On a recent morning this past December, the group led a practice walk under pelting rain from downtown to a church in Miami’s Little Haiti neighborhood. Also in attendance was a group of immigrants from the farm community of Homestead, south of Miami, which planned to begin a fast to bring attention to immigration reform.

They, like Rodriguez, believe writing letters and calling politicians is not enough. Rodriguez noted that U.S. Rep. Luis Gutierrez, a Democrat from Illinois, recently introduced an immigration bill in Congress but that such bills have been introduced many times before.

He and the others want comprehensive immigration reform, meaning a path to citizenship for qualified immigrants here illegally as well as improvements in border security that respect immigrant communities.
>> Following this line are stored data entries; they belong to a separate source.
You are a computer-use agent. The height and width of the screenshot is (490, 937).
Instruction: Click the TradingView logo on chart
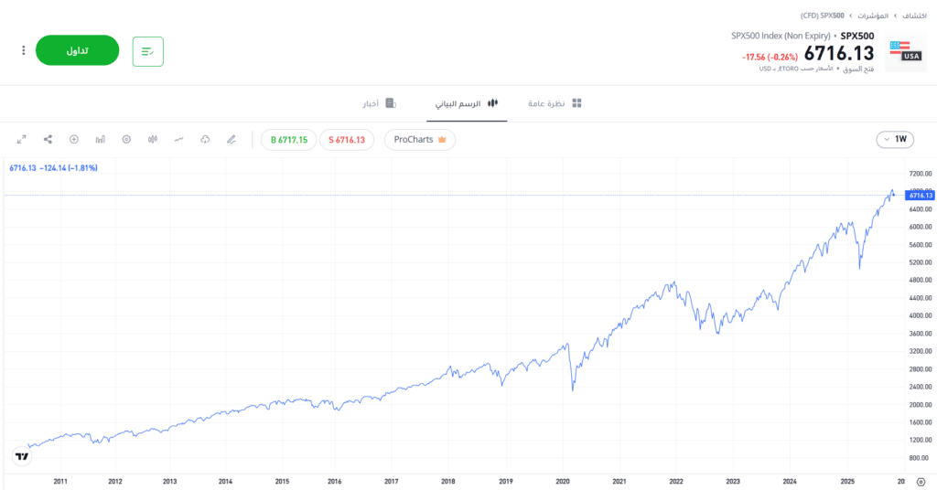click(22, 455)
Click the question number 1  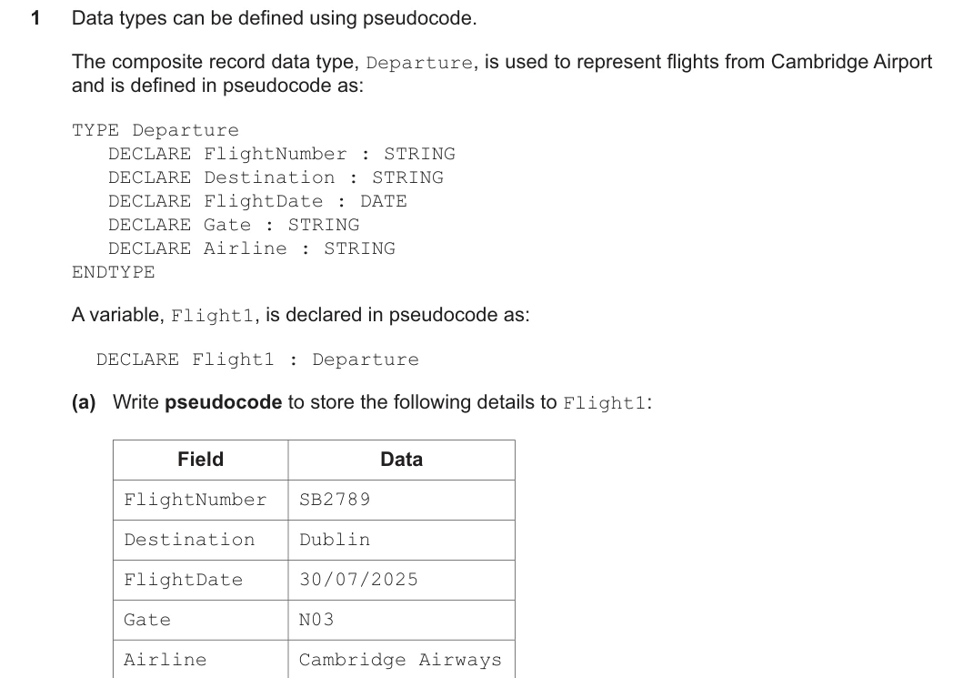tap(35, 18)
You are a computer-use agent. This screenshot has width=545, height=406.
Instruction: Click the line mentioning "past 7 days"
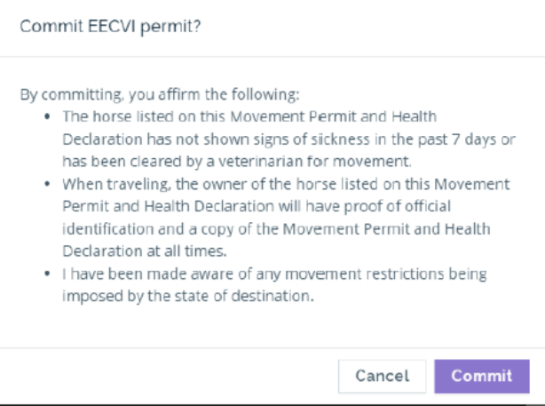tap(289, 139)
They are also calling on President Barack Obama to halt the routine detention and deportation of illegal immigrants who have children and spouses who are U.S. citizens. And they want him to halt the deportation of youths brought to the U.S. as children, who are now here illegally but want to attend college or enter the military in exchange for the chance of a green card through a so-called “Dream Act.”

Rodriguez’s family brought him to Florida on a tourist visa from Colombia when Rodriguez was 6 because his father feared the surge in kidnappings in their homeland. He remembers his father selling water on the side of the road during their early months in South Florida and living in a cramped apartment with 12 relatives, nearly all of whom have since been deported.
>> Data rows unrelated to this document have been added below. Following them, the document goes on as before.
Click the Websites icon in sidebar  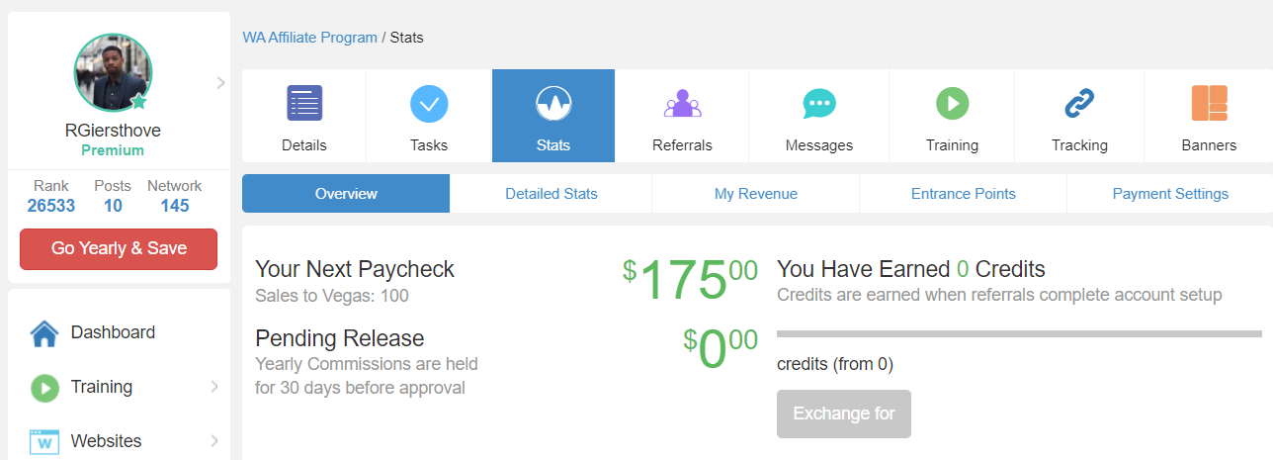click(44, 441)
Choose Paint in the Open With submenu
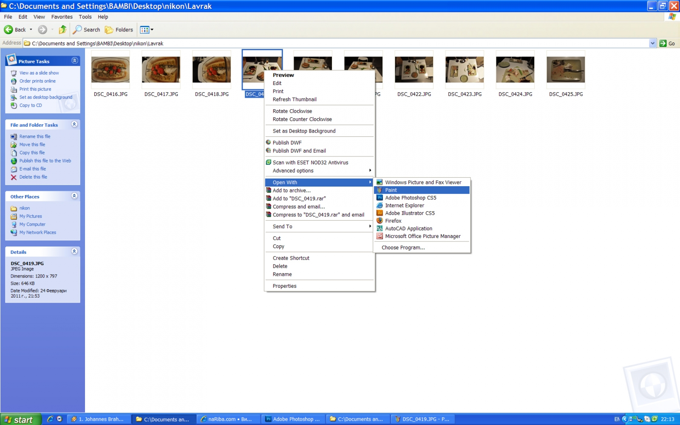Viewport: 680px width, 425px height. tap(391, 190)
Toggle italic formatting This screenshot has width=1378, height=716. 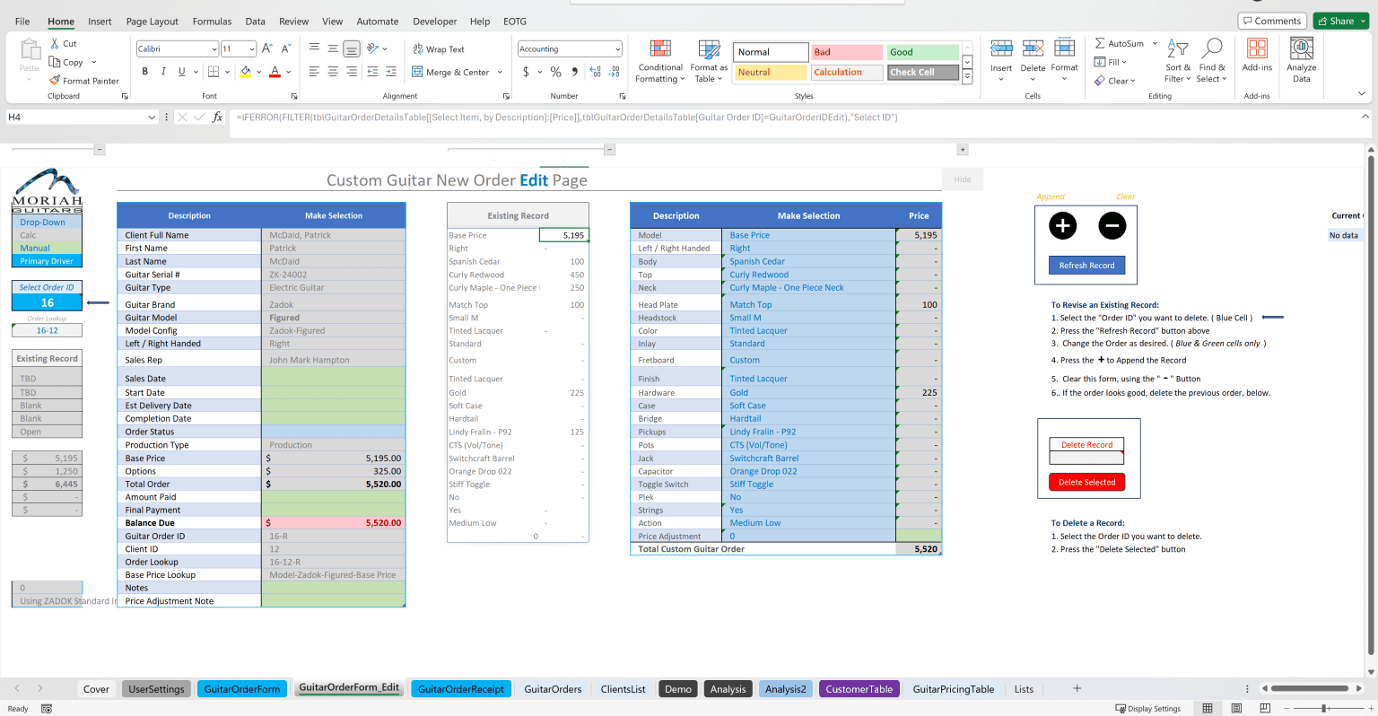click(x=162, y=71)
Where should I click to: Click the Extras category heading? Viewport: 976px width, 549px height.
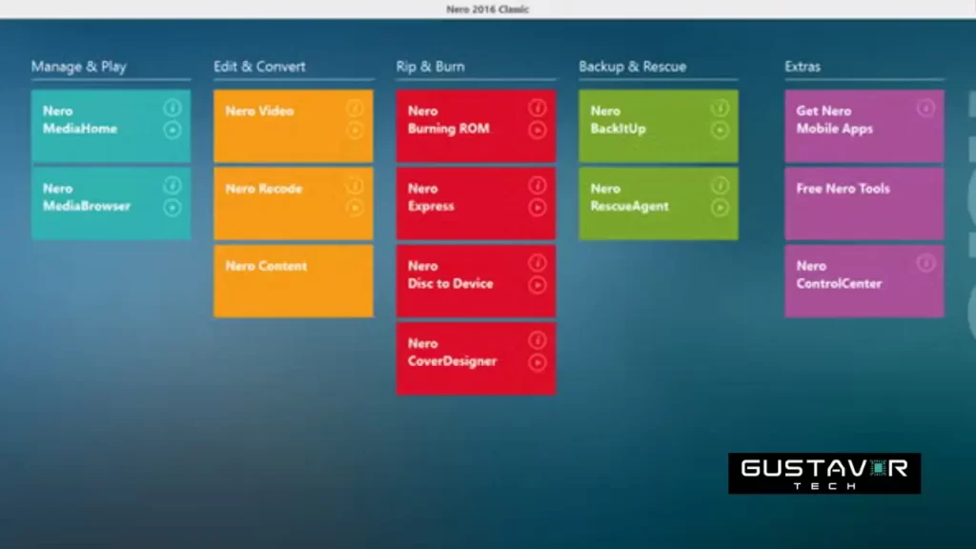click(x=802, y=67)
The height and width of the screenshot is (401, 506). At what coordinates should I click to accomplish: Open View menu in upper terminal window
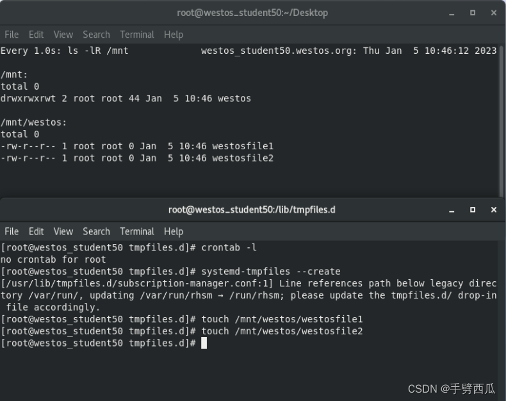pyautogui.click(x=63, y=35)
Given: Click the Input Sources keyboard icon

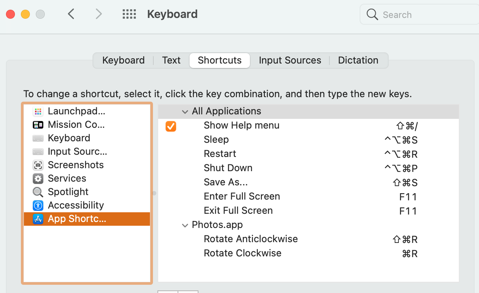Looking at the screenshot, I should [x=38, y=152].
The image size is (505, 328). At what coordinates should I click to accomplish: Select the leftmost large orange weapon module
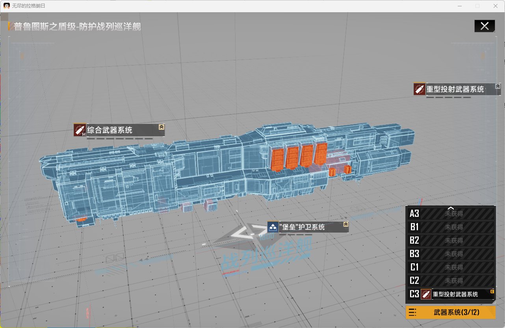click(x=279, y=158)
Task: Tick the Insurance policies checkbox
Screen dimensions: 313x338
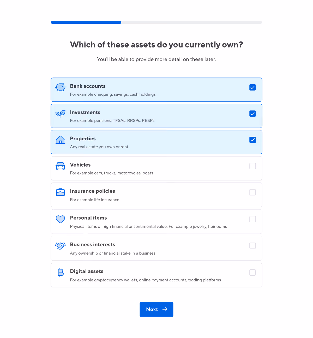Action: (x=252, y=192)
“I saw what my family was doing for me, and I thought it was my job to do the best I could in school,” he said.

He graduated fourth in his high school’s senior class. He would have been valedictorian, but his grades dropped slightly after he realized that even with top honors, advance placement classes and countless hours of community service, the best he could hope for was a job as a gardener. Even if he could scrape together money for a state college, few would hire him because he lacked a social security number or work visa.

“You live your life with one idea of what you think you can be, what it is to live in this country, and you wake up one morning and realize my reality is that I can only be a janitor,” he said of that period when he briefly contemplated suicide.

Rodriguez said his life turned around when he started volunteering on behalf of several students facing deportation. He said he took three-hour bus rides from South Miami to downtown to help them by passing out flyers and organizing rallies in hopes that one day someone would aid him.

Rodriguez’s stepmother eventually helped him become a U.S. resident last year. Now he is studying to become an engineer.

The others in the group have similar stories. Carlos Roa, 22, Felipe Matos, 23, and Gabby Pacheco, 24, all were brought to the U.S. as young children, excelled in school and have advocated on behalf of immigrant teens. Pacheco is from Ecuador, Roa is from Venezuela and Matos is from Brazil.

A recreational vehicle will follow them to ensure they have shelter at night and a bathroom in remote locations, Rodriguez said. The nonprofit Florida Immigrant Coalition is helping with logistics.

Still, Cheryl Little, executive director of the nonprofit Florida Immigrant Advocacy Center, which is providing them legal counsel, said she is worried about their safety.

“These wonderful students believe so much in the dream – in the American dream,” she said. “They really believe they can make a difference and are willing to put their lives on the line, but they are going to be walking through some very unfriendly places for immigrants.”

Rodriguez said after years of keeping his struggles to himself, he recently got up the nerve to talk about them with his mother, who stayed behind in Colombia.

“Now I’m trying to convince her not to come. If you don’t have to, then maybe you shouldn’t leave. There’s value in staying in your country and helping to improve it,” he said.

He paused, then answered the question that hung in the air.

“I think sometimes I should go back to Colombia and try to help there,” he said. “But it’s not my country anymore. This is my home. This is where I can help.”